概要
大規模な小売店の一種。早い話が世間でデパートと呼ばれる店舗のことを示す。
中高層ビルの形態をとり、各階ごとに専従の販売員を配置して、種類分けをした多数の品物の販売を行う。通常の店舗での販売よりも、富裕層から構成される外商顧客による安定した売り上げに支えられており、一般的な小売店よりも営業形態をやや特殊としている。
この外商の分の売り上げがあるため、他業種から見ると倒産しづらいようにも思えるのだが、企業体質が非常に古いために、店舗コストの過大や人員の配置に無駄が生じていたり、経営者の判断ミスや放漫経営等によりバブル崩壊後でもそのツケが中々ぬぐえずにいた。
昭和中期までは、都市部の一定の生活水準以上の庶民にとってきれいな格好をして週末に百貨店に出かけるというのは共通した大きな楽しみであり、サザエさんやちびまる子ちゃんでもそのような描写を見ることができる。
しかしバブル崩壊と規制緩和を迎え、1990年代より郊外型の大型ショッピングセンター・ショッピングモールやインターネット通信販売等との競争が激しくなる。技術の向上によって、かつてのように低価格帯と高価格帯の商品の間で天地の差がある時代ではなくなっていた。また個人主義化や情報化が進んだことで店員に接客されるのがむしろ辛いという人も増えてきた。そしてなにより無料駐車場が無いという点が車社会には致命的だった。
転機を迎えたのが2000年のそごう倒産のショックであったが、これ以降も時代の波に流されるままで対策を取らない会社が多数であり、そごうを買収した西武百貨店も当時は例外ではなかった。流石に両社ともその後の事業改善は進んでおり、時に赤字もあるが事業の継続は可能としている。

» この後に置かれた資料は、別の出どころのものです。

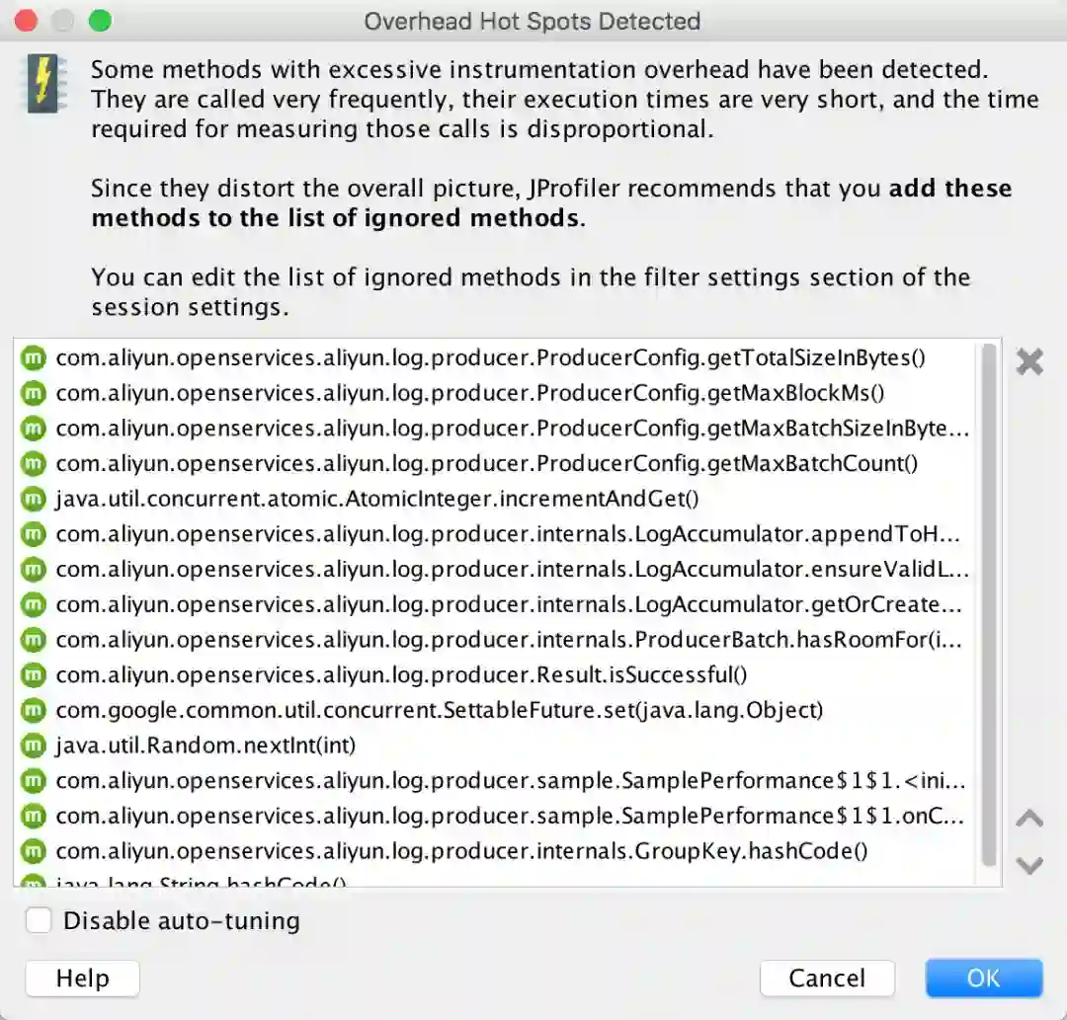Click the method icon beside getTotalSizeInBytes()

pyautogui.click(x=34, y=357)
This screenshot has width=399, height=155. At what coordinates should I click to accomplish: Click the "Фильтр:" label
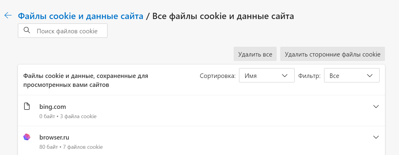[x=309, y=76]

21世紀になると倒産や経営統合などの動きがしばしばある。また、テナントを誘致する事例も増加している。しかし、不良採算の店舗の整理や事業見直しも常時行っており、売り上げが減じても上述した外商もあるため、そごうの時ほど急に倒産とまではならなくなっている。
逆に良い点を挙げるのであれば、接客とマナーのプロフェッショナルであり、社会人として見習う点が非常に多く、商品を取り扱う上での正しい知識を豊富に蓄えている点である。時代が変化したとはいえ、この点においては他の追従を許さないものがる。
なお、お客様に対してお辞儀をする際に、左右どちらかの手を上に置くかで企業ごとに分かれており、一概にどちらが正しいとも言えないので、就職する際には教育担当の指示に必ず従う事。基本的には右手を下にすること、もしくは利き手を隠す事が多い。しかし、手を重ねる動作を間違いとする場合もあるので注意。
百貨店の旧態依然とした建物も昭和マニアに密かな人気を集めている。エスカレーターやエレベーターをその地域で初めて導入したところが多く、マニアが喜ぶ骨董品が多い。
著名な百貨店の例
三越伊勢丹ホールディングス:三越と伊勢丹が経営統合したグループ。
髙島屋:経営は別であるが「ハイランドグループ」という緩やかなグループを形成。
阪急阪神百貨店:阪急百貨店と阪神百貨店が経営統合したグループ。
J.フロント リテイリング:大丸と松坂屋が経営統合したグループ。
そごう・西武:西武百貨店・そごうなどが経営統合したグループ。セブン&アイ・ホールディングス傘下。
グム百貨店:モスクワの百貨店(明治26年:西暦1893年創業)。
近鉄百貨店:近鉄グループホールディングスの子会社
福田屋百貨店(FKD):栃木県内で展開している。百貨店としては珍しく、郊外型ショッピングモールの形をとる店舗が多い。
平和堂:日本では中部地方・近畿地方に展開しているスーパーマーケットだが、中華人民共和国の湖南省(長沙市等)に百貨店として4店舗出店。また日本でも百貨店の「ヤナゲン」を買収、2019年まで営業していた。
三豊百貨店:かつて韓国にあった超巨大百貨店。しかし、杜撰なコストダウンに伴う劣悪な建物の強度、違法改造や建築方法に問題を抱えた。しかし、経営陣はそれを無視し続けた事により、韓国史上最も醜悪な崩壊事故を引き起こす事になる。